- _Teks Sumber_
----------------

Fauzi Bowo dan Priyanto Akhirnya Pecah Kongsi
26 December 2011 | 12:05 am | Dilihat : 230
Wakil
Gubernur DKI Jakarta, Mayjen TNI (Pur) Prijanto secara mendadak
mengundurkan diri dari jabatannya. Surat pengunduran diri Prijanto
sebagai Wakil Gubernur DKI Jakarta, telah resmi diajukan tertanggal 23
Desember 2011. Di dalam surat tersebut tidak disebutkan alasan jelas
pengunduran diri, seperti rencananya maju sebagai Cagub DKI
Jakarta. Kepala Bidang Informasi
Publik DKI Jakarta, Cucu Ahmad Kurnia dalam rilisnya Minggu
(25/12/2011) menyebutkan, "Fauzi Bowo telah mendapat kabar resmi
menyangkut pengunduran diri Wagub DKI Prijanto."
Menanggapi pengunduran diri tersebut,
Gubernur DKI Fauzi Bowo menyatakan dalam rilis tersebut, ”Saya
menyayangkan pengunduran diri Wakil Gubernur Prijanto. Saya menghormati
keputusan Wakil Gubernur untuk mengundurkan diri, dan yakin keputusan
tersebut telah dipertimbangkan matang-matang," jelas Foke.
Berita pengunduran diri tersebut jelas
mengundang pemberitaan yang beragam. Disatu sisi publik mengira bahwa
Priyanto mundur karena akan maju sebagai calon Gubernur yang akan
dilaksanakan pertengahan Tahun 2012. Partai PKS yang hingga kini tidak
mempunyai calon kuat, dan kabarnya akan melamar Prijanto sebagai Cagub
mereka dengan didampingi Triwisaksana alias Sani kader PKS. Bewrita
tersebut dibantah oleh Priyanto, "Saya tekankan mundurnya saya bukan
karena ada terkait dengan Pilkada," ujar Prijanto ketika ditemui
wartawan di rumahnya, Jl Denpasar Raya, Kuningan, Jakarta Selatan,
Minggu (25/12/2011).

----------------

- _Data yang Disediakan_
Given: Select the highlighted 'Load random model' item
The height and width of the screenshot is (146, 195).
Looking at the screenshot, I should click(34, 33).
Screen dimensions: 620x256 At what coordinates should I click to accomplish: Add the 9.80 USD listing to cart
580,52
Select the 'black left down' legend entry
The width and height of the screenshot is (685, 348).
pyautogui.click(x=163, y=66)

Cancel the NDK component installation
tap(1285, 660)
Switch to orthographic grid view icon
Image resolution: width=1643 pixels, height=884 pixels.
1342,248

----------------

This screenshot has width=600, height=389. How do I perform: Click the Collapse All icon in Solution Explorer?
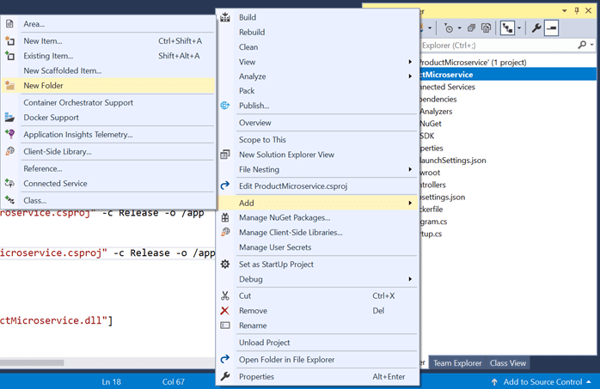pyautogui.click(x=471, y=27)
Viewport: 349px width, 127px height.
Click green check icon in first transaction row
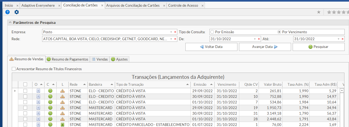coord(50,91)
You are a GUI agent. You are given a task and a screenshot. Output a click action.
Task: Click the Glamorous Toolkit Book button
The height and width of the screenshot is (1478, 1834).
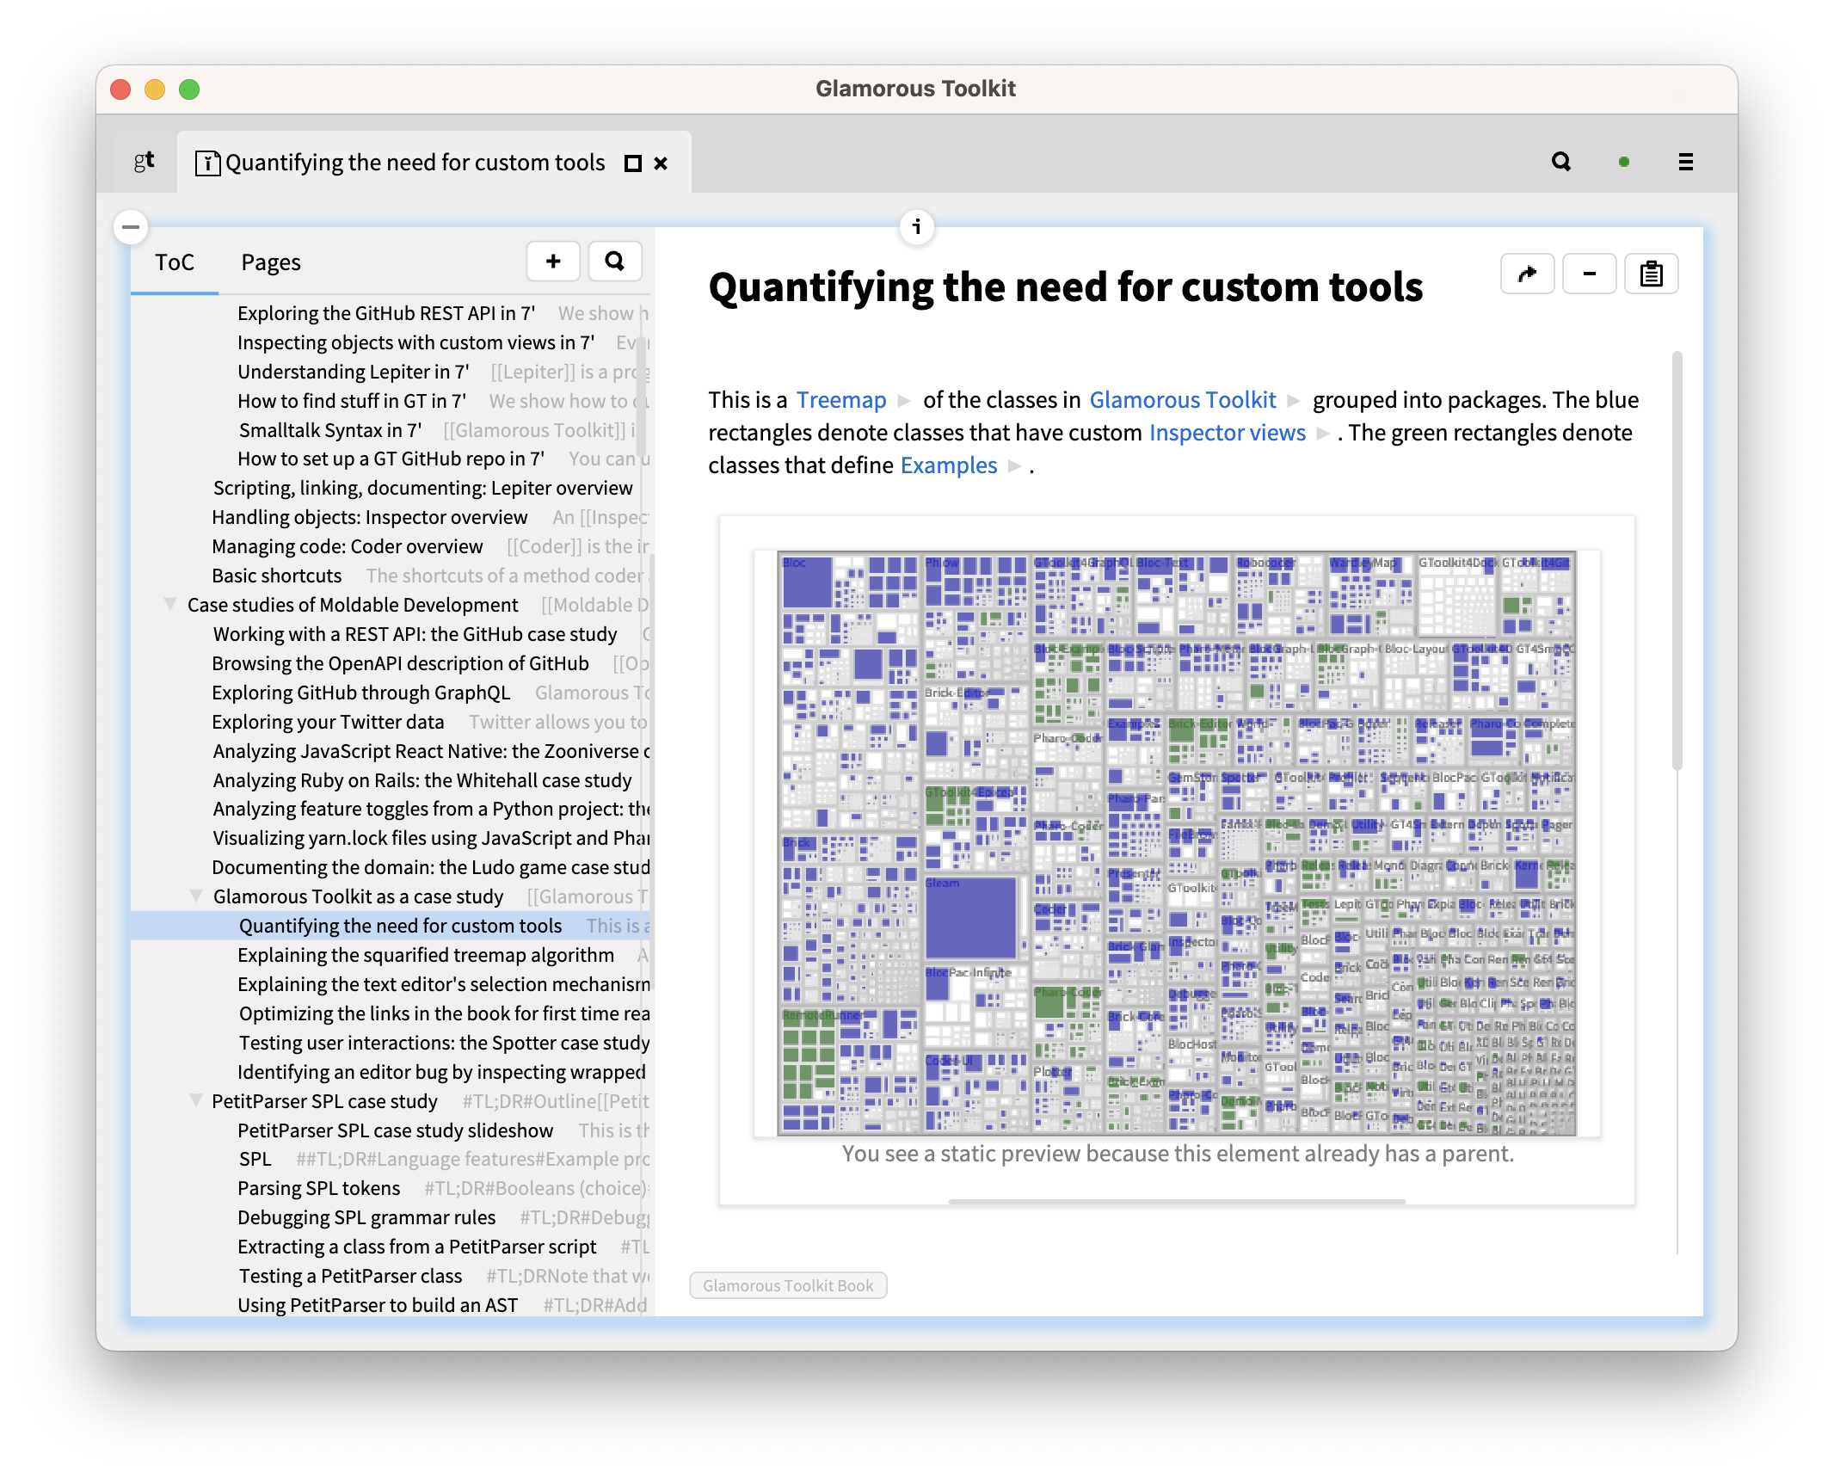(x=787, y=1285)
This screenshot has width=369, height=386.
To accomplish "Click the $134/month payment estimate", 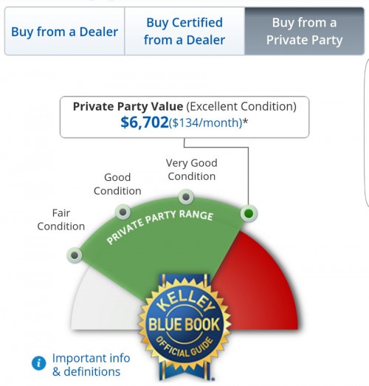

----------------

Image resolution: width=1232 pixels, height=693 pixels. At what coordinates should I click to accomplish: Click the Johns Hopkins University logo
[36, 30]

----------------

- _Soal Latihan_
[A] Apakah masing-masing pernyataan berikut sesuai dengan berita tentang mundurnya Prijanto? Jawab ya atau tidak, lalu kutip kata-kata penentu dari berita itu.
(i) Surat pengunduran diri Prijanto diajukan tertanggal 23 Desember 2011.
(ii) Surat pengunduran diri itu menyebutkan rencana Prijanto maju sebagai Cagub DKI Jakarta.
(iii) Prijanto ditemui wartawan di kantornya.
[B] Lanjutkan berita tentang mundurnya Prijanto mulai dari kalimat terakhirnya.

- _Jawaban Soal_
[A]
(i) Ya: "Surat pengunduran diri Prijanto sebagai Wakil Gubernur DKI Jakarta, telah resmi diajukan tertanggal 23 Desember 2011."
(ii) Tidak: "Di dalam surat tersebut tidak disebutkan alasan jelas pengunduran diri, seperti rencananya maju sebagai Cagub DKI Jakarta."
(iii) Tidak: "ujar Prijanto ketika ditemui wartawan di rumahnya, Jl Denpasar Raya, Kuningan, Jakarta Selatan"

[B]
Yang menarik adalah pernyataan Prijanto
setelah penyerahan pengunduran dirinya. "Di akhir-akhir ini saya menilai
tampaknya pekerjaan saya sudah tidak berarti lagi. Saya itu sebagai
pejabat harus
jujur, jangan ngomong A tapi yang dikerjain B. Itukan munafik," keluh
Prijanto Minggu (25/12/2011). Prijanto mengungkapkan, ia dan Foke pada
dasarnya satu visi, namun pada dasarnya implementasi penerapan di
lapangan yang berbeda. Dikatakan Priyanto, "Visi misi itu sama ya, yaitu
keamanan, kenyamanan dan kesejahteraan. Namun terkadang yang berbeda
adalah implementasinya."
Pada Seminar Quo Vadis Jakarta yang
diselenggarakan oleh DPD PDIP, di Lenteng Agung, Jakarta, Minggu
(30/10/2011) petang, Prijanto mengatakan, "Sebenarnya untuk dapat
menyelesaikan persoalan Jakarta itu dapat diatasi dengan duduk bersama
dengan pemerintah untuk membicarakan permasalahan-permasalahan yang ada.
Prijanto mengaku akan tetap kesulitan untuk merealisasikannya. Sebab,
Foke dinilainya tidak dapat berkoordinasi. "Tapi gimana mau
berkoordinasi, lha gubernur duduk ngopi bareng satu meja dengan walikota
saja tidak pernah." katanya.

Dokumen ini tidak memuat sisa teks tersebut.